5. Those remarks appear to be equally applicable to the duty of a plaintiff in a mortgage suit under Rule 1 of Order 34 of the Code; and in that sense I do not see how we can escape the result that defendant 5, when he brought his suit, must have had constructive notice of the plaintiff's sub-mortgage. But what is the result of that? Defendant 5 did not perform the duty to the Court which should have been performed. He might have been penalised in various ways for that. Anything that was done in the suit in the absence of the plaintiff would not prevent the plaintiff from pursuing his own remedy as he might be advised. But can that affect the legal result of defendant 5's redemption suit between the parties to it? The suit was not altogether ineffective because the plaintiff was not made a party to it. We cannot wipe out that suit; we cannot pretend that it was never heard and decided; we must respect its legal effect; and as between defendant 5 and his mortgagees, defendants 1 and 2, the legal effect of what happened in that suit is that their kanom was redeemed and, so far as they are concerned, is gone for ever. The plaintiff had only a mortgage right over that kanom, and, if the kanom is gone, then the whole foundation of his suit, so far as it is for sale, is gone too. In spite of the fact that in accordance with a very long course of decisions payment out of Court in redemption by a mortgagor to his mortgagee with the knowledge that there is a sub-mortgagee who is not satisfied cannot affect the sub-mortgagee's right, as in this case the mortgage has been redeemed in accordance with the decree of the Court, we cannot turn the clock back and pretend for the benefit of the plaintiff or any one else that that has not happened. That is in effect the way in which the question was dealt with in Muhammad Haji v. Mohideen Kutti (1920) 30 M.L.J. 21 and with respect I think that that is the way to look at it.
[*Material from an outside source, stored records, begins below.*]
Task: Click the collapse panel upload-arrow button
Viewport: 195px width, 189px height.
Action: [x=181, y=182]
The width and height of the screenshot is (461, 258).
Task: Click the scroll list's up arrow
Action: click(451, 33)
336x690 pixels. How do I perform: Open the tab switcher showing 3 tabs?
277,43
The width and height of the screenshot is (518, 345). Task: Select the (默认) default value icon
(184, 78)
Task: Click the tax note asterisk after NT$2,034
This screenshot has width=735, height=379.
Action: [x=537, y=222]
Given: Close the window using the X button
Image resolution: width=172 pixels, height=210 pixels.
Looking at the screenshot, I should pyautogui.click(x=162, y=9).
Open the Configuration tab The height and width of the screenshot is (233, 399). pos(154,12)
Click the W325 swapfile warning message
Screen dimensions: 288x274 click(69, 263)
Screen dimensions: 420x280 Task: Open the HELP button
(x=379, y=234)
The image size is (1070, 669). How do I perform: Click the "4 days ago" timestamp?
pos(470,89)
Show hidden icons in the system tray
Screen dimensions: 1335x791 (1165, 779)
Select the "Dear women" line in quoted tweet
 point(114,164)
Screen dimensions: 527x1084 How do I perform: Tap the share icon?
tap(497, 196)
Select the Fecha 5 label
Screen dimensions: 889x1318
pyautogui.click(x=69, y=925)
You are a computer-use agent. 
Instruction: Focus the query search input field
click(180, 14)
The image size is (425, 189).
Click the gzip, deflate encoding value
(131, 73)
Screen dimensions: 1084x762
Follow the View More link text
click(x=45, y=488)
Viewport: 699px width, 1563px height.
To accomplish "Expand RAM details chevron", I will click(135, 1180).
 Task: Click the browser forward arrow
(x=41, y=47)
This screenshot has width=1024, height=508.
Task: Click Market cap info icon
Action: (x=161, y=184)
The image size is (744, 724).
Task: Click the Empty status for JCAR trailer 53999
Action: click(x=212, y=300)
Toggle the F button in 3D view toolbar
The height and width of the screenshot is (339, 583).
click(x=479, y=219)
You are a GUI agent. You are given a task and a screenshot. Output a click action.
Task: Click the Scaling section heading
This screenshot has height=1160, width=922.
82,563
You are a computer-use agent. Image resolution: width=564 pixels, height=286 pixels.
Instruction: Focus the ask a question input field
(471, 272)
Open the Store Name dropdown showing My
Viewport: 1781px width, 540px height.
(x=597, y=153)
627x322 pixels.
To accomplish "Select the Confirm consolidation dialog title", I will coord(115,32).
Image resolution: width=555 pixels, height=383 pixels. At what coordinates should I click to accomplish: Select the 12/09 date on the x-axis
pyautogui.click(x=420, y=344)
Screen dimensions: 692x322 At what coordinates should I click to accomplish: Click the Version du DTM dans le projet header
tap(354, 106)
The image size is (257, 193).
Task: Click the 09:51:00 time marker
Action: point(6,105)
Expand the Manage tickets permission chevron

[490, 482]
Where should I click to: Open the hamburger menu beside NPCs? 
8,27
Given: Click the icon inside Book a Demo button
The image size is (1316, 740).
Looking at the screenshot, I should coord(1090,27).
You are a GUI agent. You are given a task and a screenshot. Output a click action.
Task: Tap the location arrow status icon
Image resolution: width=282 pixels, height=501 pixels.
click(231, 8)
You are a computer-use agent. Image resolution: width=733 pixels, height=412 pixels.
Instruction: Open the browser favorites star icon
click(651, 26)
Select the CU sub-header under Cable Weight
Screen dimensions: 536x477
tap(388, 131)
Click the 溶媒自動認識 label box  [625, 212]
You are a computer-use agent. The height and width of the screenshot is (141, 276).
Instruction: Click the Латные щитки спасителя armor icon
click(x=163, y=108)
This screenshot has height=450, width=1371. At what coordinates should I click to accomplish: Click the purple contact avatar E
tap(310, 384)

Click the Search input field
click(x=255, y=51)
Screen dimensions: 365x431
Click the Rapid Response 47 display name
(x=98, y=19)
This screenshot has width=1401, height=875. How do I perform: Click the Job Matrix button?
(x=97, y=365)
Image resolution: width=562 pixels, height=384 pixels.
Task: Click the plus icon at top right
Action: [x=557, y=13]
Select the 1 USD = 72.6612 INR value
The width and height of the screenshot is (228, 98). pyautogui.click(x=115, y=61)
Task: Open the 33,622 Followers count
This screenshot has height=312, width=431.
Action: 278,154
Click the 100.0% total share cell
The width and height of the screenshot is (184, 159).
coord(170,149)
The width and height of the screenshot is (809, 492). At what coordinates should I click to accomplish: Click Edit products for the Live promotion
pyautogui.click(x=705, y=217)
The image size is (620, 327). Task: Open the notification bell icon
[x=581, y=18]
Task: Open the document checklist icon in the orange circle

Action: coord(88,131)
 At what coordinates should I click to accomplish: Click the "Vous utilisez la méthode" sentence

6. There was one other contention raised by Mr. Ramakrishna Aiyar on the ground that the payment in this case was admittedly made by defendant 5 to defendants 1 and 2 after the preliminary decree in the redemption suit but not into Court. The payment was made out of Court and was reported to the Court. He contends that, after a preliminary mortgage decree is made directing payment of an amount into Court such and such results follow, but no payment out of Court has any valid effect. For that he relies upon Singa Raja v. Pethu Raja I.L.R. (1918) 42 M. 61 : 35 M.L.J. 579. What was decided in that case was that, if after a preliminary decree the mortgagor alleges that he has paid the amount due from him out of Court and the mortgagee disputes it, the Court will not recognise a payment not made in accordance with the directions of the decree into Court. But that can in no way affect the right of the mortgagor and the mortgagee to settle between themselves out of Court and report the matter to the Court. If they are in agreement and bring the payment to the notice of the Court, it is surely absurd for the Court to take up the position that the preliminary decree still stands and can be pursued, although the parties do not wish it to be done. Certainly that cannot be done at the instance of a third party not impleaded in the suit.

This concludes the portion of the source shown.